── Given records

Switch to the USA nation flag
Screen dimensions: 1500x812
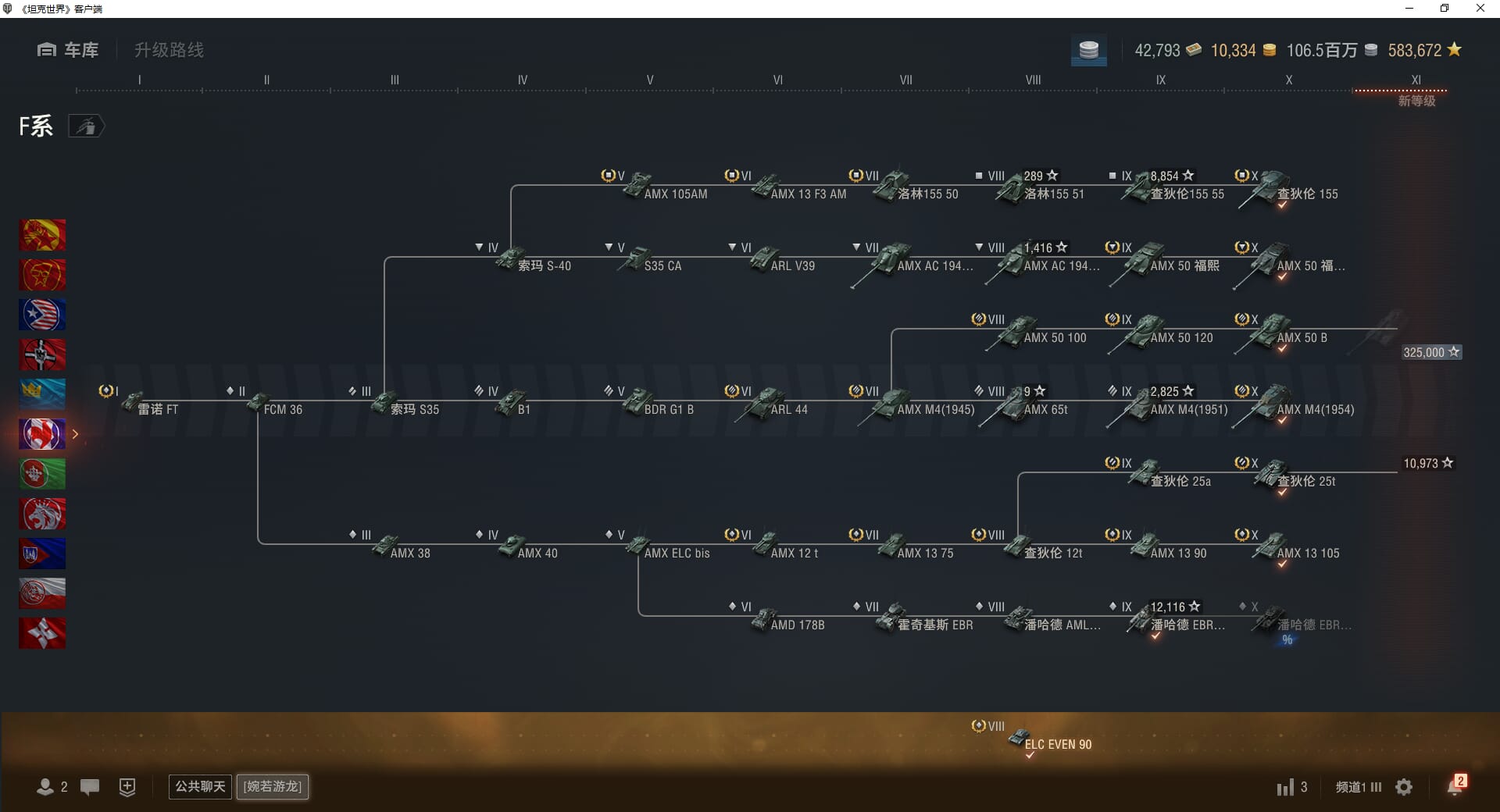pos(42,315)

────
── Given records

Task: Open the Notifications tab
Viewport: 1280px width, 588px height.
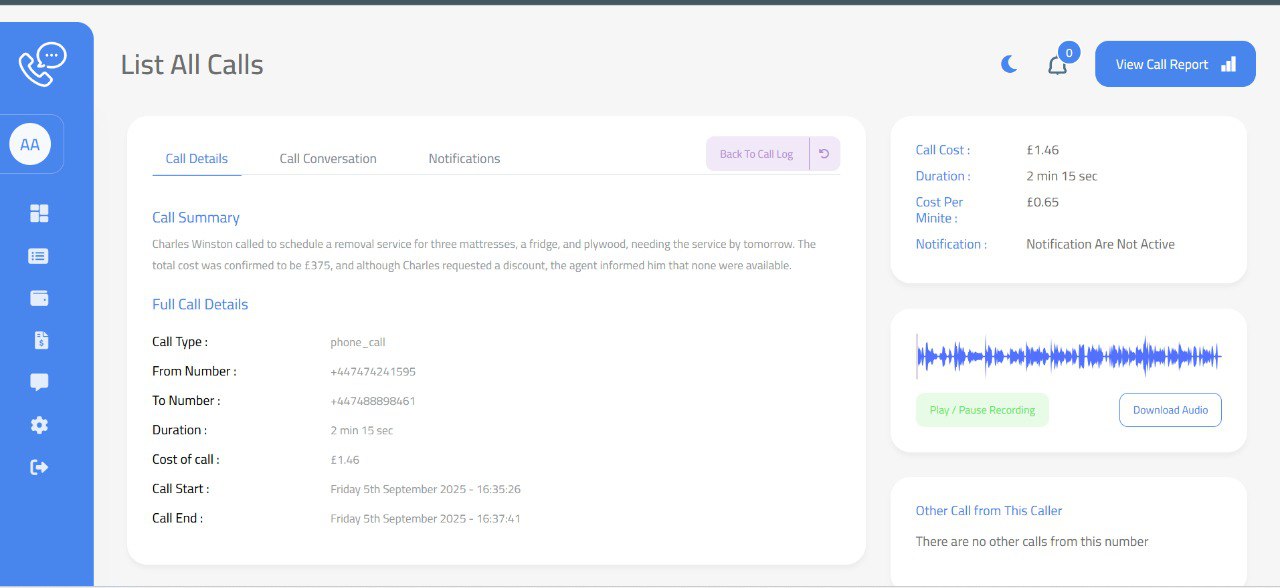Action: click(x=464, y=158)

────
── Given records

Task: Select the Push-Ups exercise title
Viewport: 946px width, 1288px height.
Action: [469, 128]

────

Using the material above, work out how many lines contain the string "Task". Give the number only.

2